For the purpose of international and national copyright laws, the copyright on the aforementioned works is held by Charles W. Johnson, and the works are made available for copying, redistribution, and the creation of derivative works under the terms of the Creative Commons Attribution-ShareAlike 1.0 License.

You may want to consult the Creative Commons Deed for these webpages. The exact legal language for the license can be found in the Creative Commons Legal Code for Attribution-ShareAlike 1.0.

Using Your Freedom Considerately

I've freed these webpages because I believe in the free exchange of information. You don't need to ask my permission to make use of the information on my pages under the terms of the license. But I do hope that you'll respect the work that has gone into them by following a bit of etiquette when you do.

These are points of etiquette rather than law; under the terms of the copyleft I can't make you do anything except clearly credit me for my work and free any copies or derivative works under the copyleft. But while ignoring my wishes may not be illegal, it is awfully rude. Consideration is good for both you and me:

  1. You don't need to ask permission before you redistribute my work or creative derivative works based on them, but I would love to hear from you about how you are making use of them. If you drop me a line, I may even help publicize what you produce from it.

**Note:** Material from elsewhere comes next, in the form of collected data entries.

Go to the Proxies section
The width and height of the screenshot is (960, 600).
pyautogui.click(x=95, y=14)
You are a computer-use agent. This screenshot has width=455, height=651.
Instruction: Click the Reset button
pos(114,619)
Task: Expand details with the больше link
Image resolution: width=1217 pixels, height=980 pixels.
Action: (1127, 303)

  2. Under the terms of the license, you have to credit me as the author of the work. I would appreciate it if, when you did so, you also included information for finding my other writings and contacting me. This could be a link back to my website (URL: http://www.eskimo.com/~cwj2/) and / or a link to my contact page (URL: http://www.eskimo.com/~cwj2/feedbackform.html) for online works. In print this could be the URL of my website (URL: http://www.eskimo.com/~cwj2/) and my public e-mail address (cwj2@eskimo.com).

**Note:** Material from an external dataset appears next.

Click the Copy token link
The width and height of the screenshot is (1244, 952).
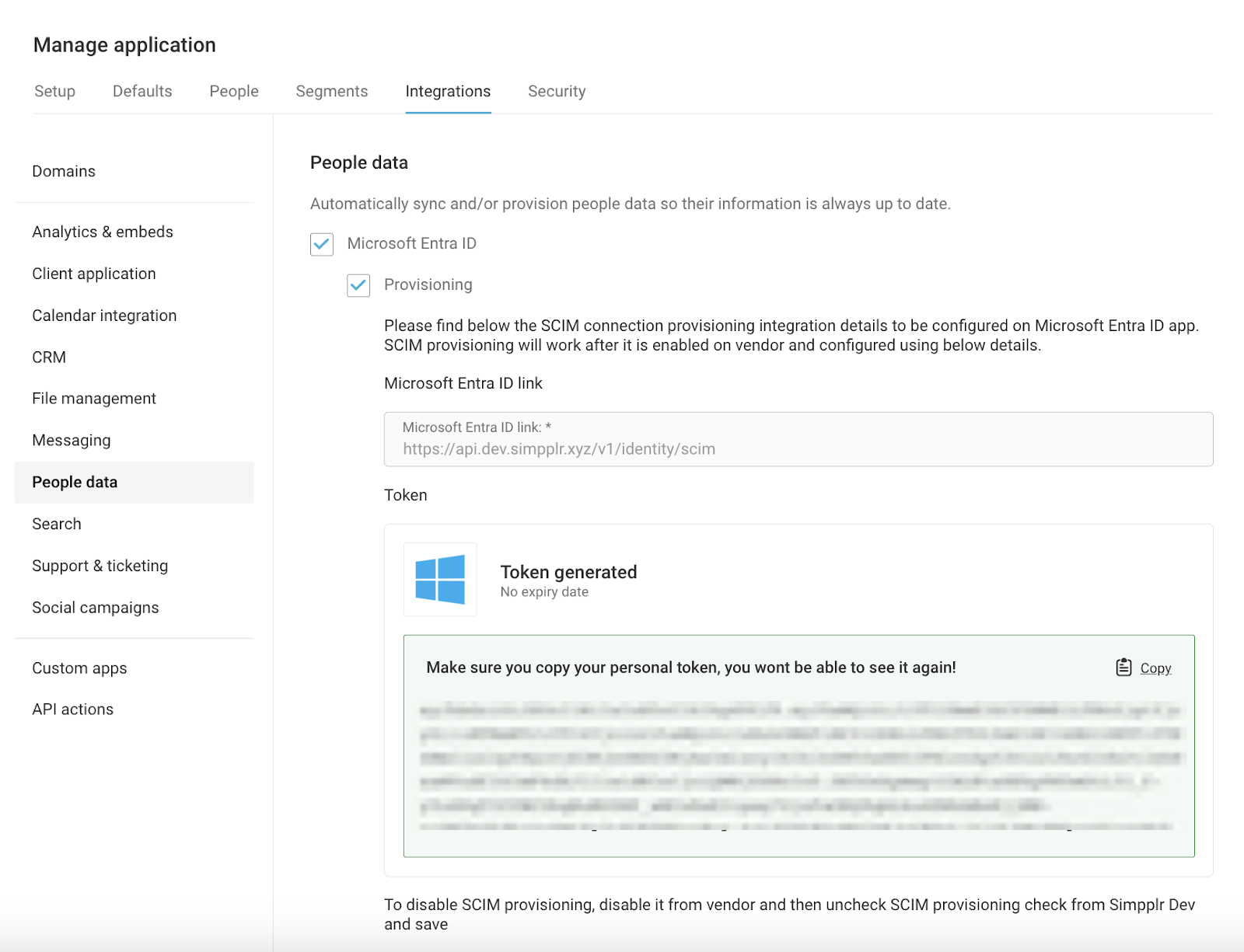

  3. If you intend to put any of the free content on these pages to commercial use, or use it in materials that you make money by distributing, you ought to make a small monetary contribution to support the work that went into producing the content you use. You can also contact me for more information. Making a contribution is not only considerate, but also helpful to you and me. It helps me produce higher-quality content on a more regular basis. It helps you by (1) giving me a reason to help publicize your work, and (2) giving you access to additional benefits that will help your work in the future.

Finally, note that although these points of etiquette are optional, following the specific terms of the copyleft is not. Thanks, and enjoy!

Why This Site Is Copylefted

N.B.: I don't believe that there are such things as intellectual property rights. If you want to know why I believe this, or what exactly is entailed when I deny that they exist, I don't have a detailed answer on hand. Fortunately, Roderick Long does. You might, then, find it strange that I've decided to place the work on this website under a restrictive licensing scheme that makes use of international copyright law. In fact, it's not. The terms of the license allow for free copying, distribution, and creation of derivative works, requiring only that I am given credit for my authorship, and that any derivative work is also released under a copyleft license. The first requirement only requires that the person redistributing a document not commit fraud--by presenting my work as someone else's, or someone else's work as mine. That is certainly within my rights to demand, without any appeal to "intellectual property." The second requirement requires that derivative works or reproductions of the original work also be freed from the restrictions of traditional copyright law. Since enforcement of traditional copyright law constitutes a violation of rights, you can legitimately enforce a copyleft to prevent traditional copyright restrictions from being applied: it is a defensive, rather than an aggressive, use of force. The genius of copyleft is that it "reverses" copyright from within, turning the illegitimate power of the State against itself. Note that since I take the restrictions imposed by the copyleft license to be protections of legitimate rights, I reserve the right to pursue legal action against anyone who violates the terms of the license.